[Data for locating visible targets]
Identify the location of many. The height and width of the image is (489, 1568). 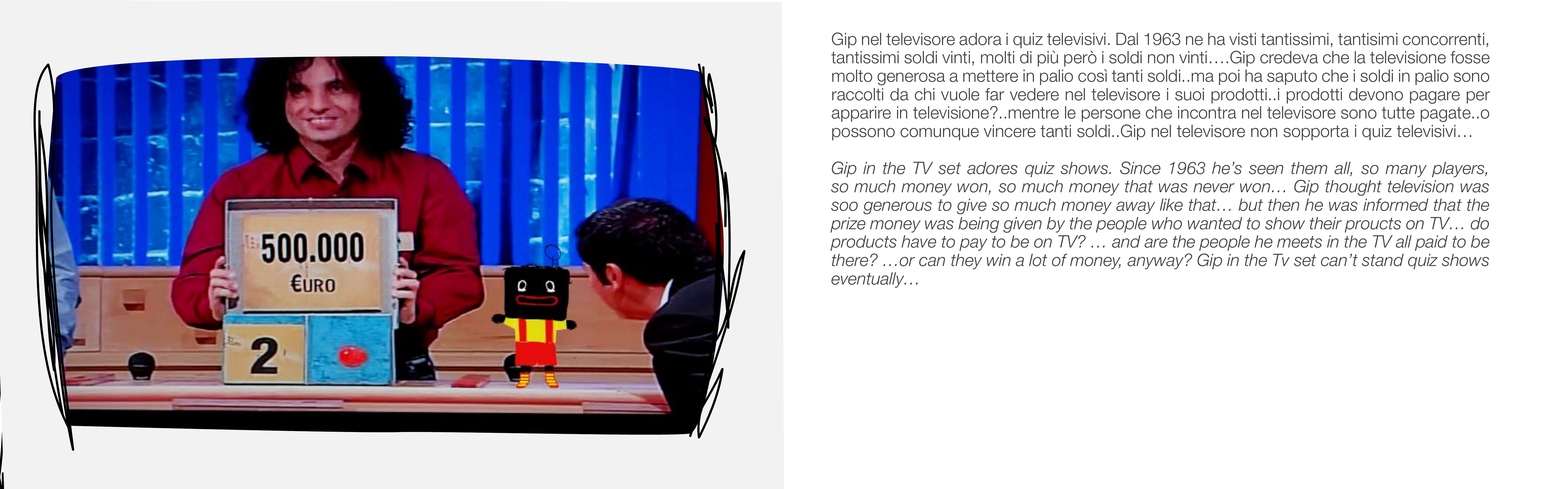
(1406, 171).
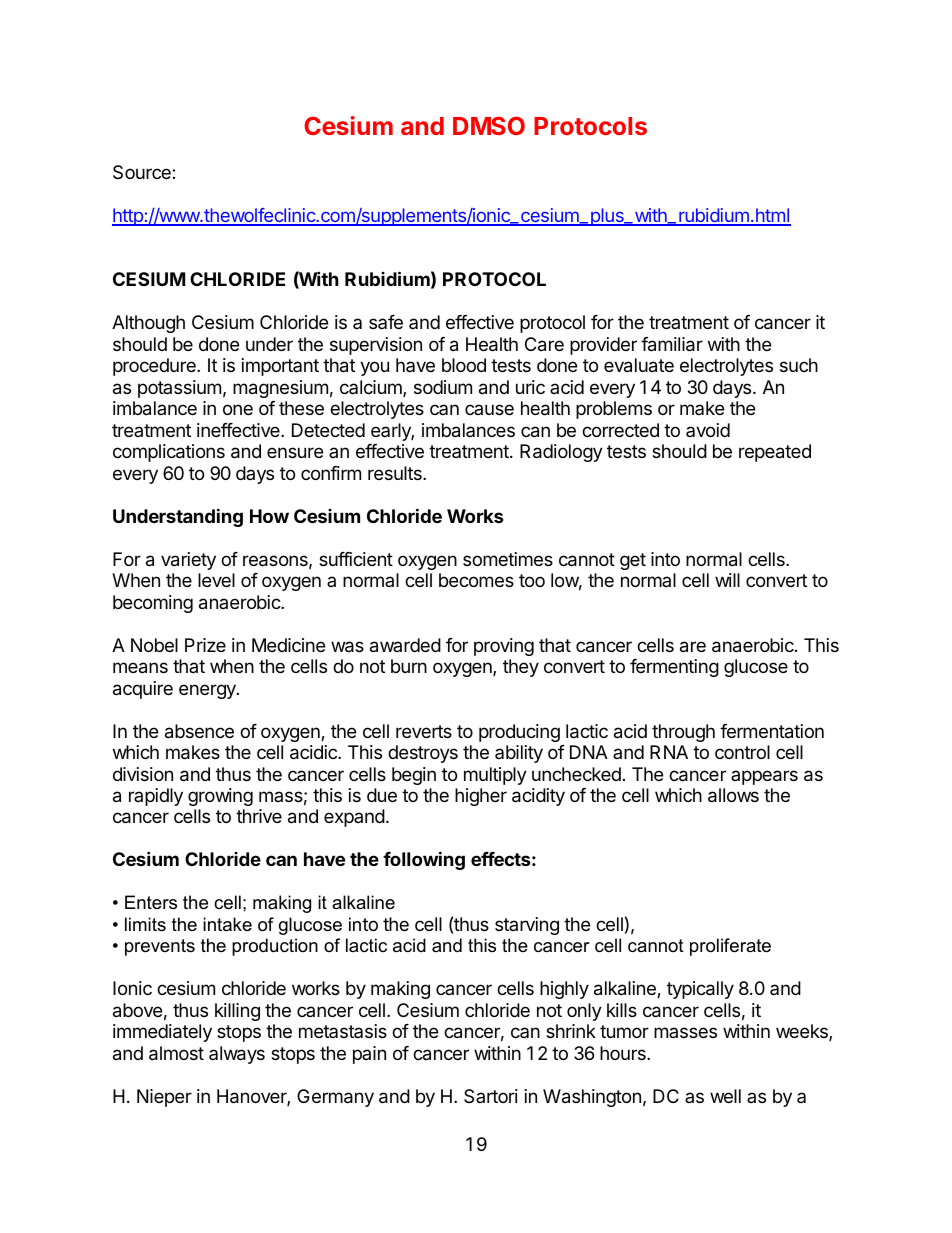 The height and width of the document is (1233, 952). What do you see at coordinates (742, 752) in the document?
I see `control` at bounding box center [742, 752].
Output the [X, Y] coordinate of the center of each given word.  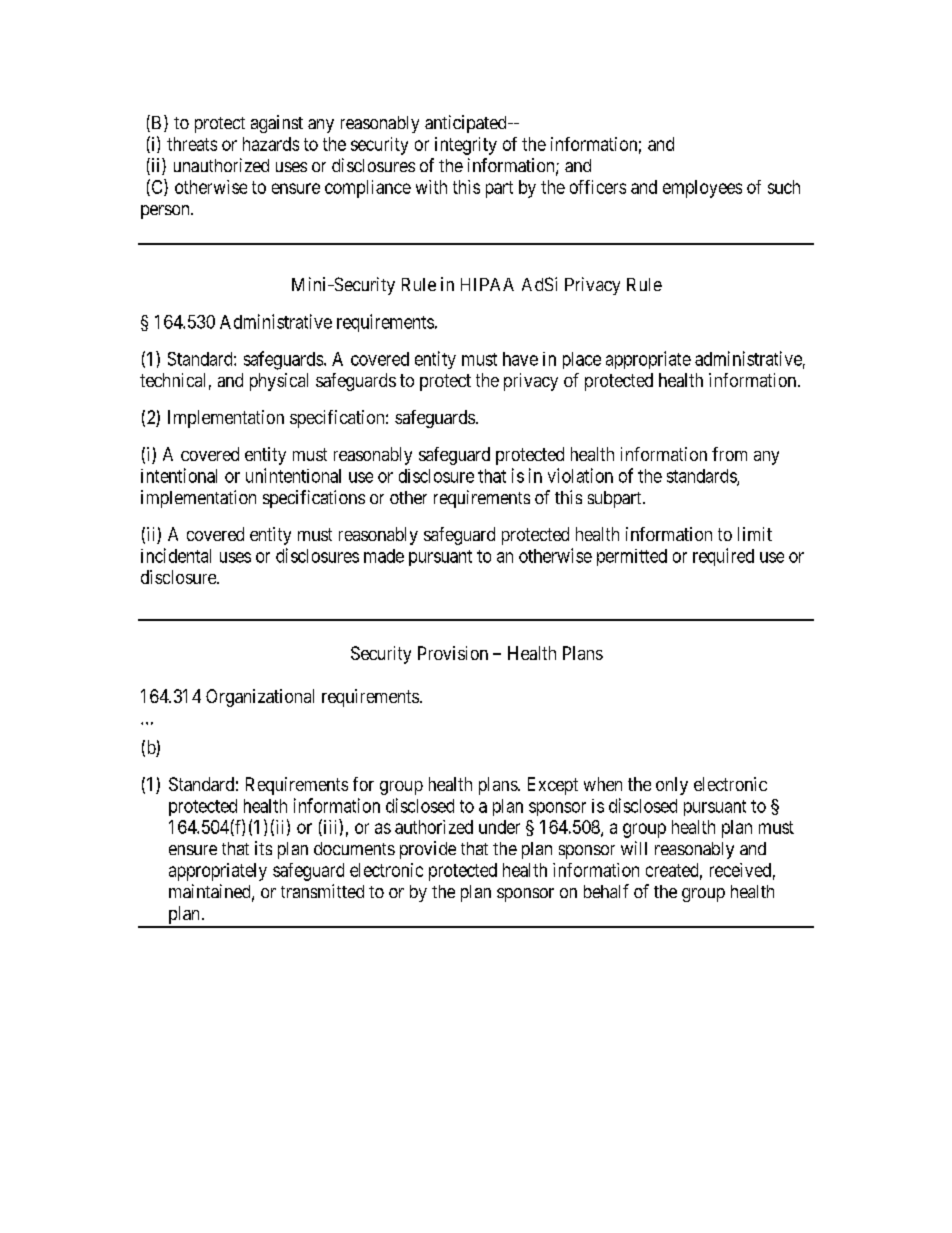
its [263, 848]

**Job:** Can you retype every one of the records above word for word, leaving out the pictures?

**The result:**
Identify the location of many. The height and width of the image is (489, 1568). 
(1406, 171).
 The height and width of the document is (1233, 952). What do you see at coordinates (742, 752) in the document?
I see `control` at bounding box center [742, 752].
Output the [X, Y] coordinate of the center of each given word.  
its [263, 848]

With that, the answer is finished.